Is Mypy enough to be confident about a program's behaviour? Not at all, not in my book, as much as bugs do exist in compiled programs - boy if exist. Mypy+pytest is a great team though: they pretty much complement each other, one giving a shred of a sort of formal proof that what you wrote is consistent, the other helping to deal with testing things for real.

Is the extra time spent writing annotation and wrestling the type system a good investment? I think in itself you can dismiss the use of Mypy only if your test-writing practice is between "high" and "obsessive". But if you also factor in other side effects such as having to think harder about types and functions interfaces, having the signatures as part of the documentation ("show me your tables..."), then the benefits start stacking up and I think it makes the use of Mypy quite compelling.

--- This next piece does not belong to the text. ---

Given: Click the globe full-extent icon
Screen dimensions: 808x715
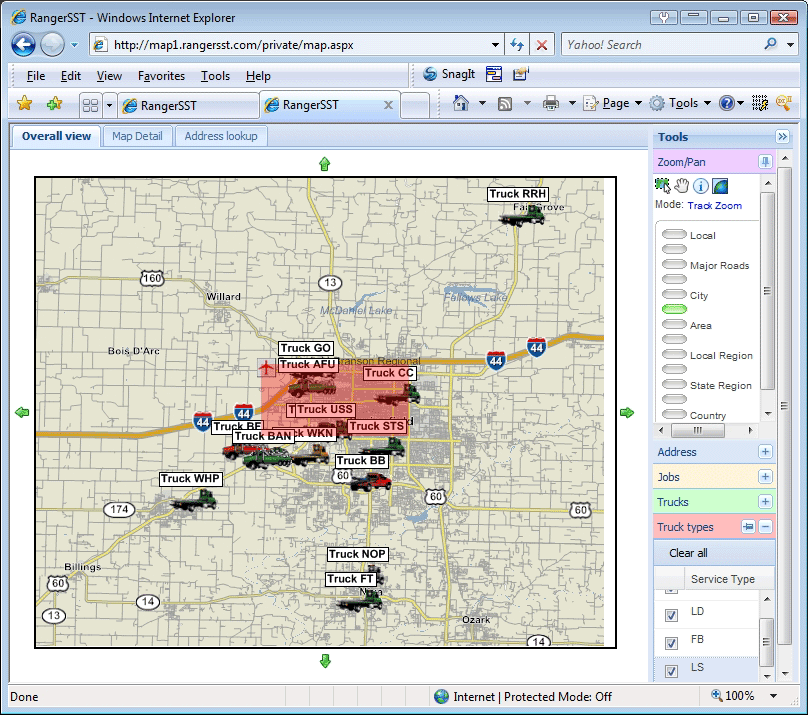Looking at the screenshot, I should pos(720,185).
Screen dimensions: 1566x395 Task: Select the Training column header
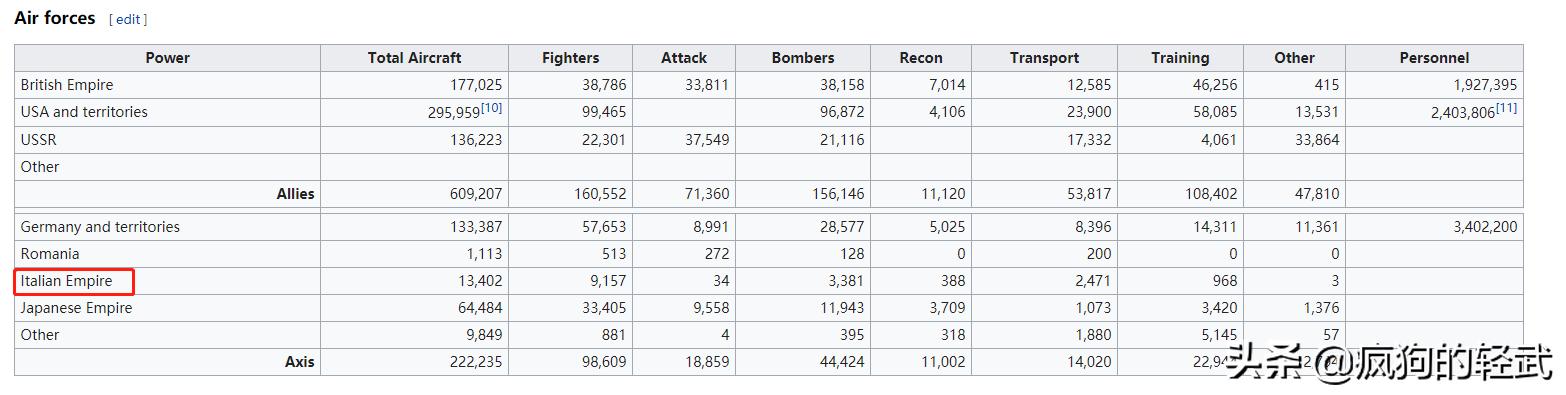pyautogui.click(x=1180, y=58)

After my annotation marathon I have been thinking for a while if it was worth: I did it as an experiment, giving myself the option to abandon that branch, because I've only started with this project and I don't want annotating to become a time sink as the codebase grow. But I think writing down this write-up helped me clarifying my ideas about Mypy, and I think it will stay here and be a --strict part of psycopg3.

But now, please, just go and write those tests.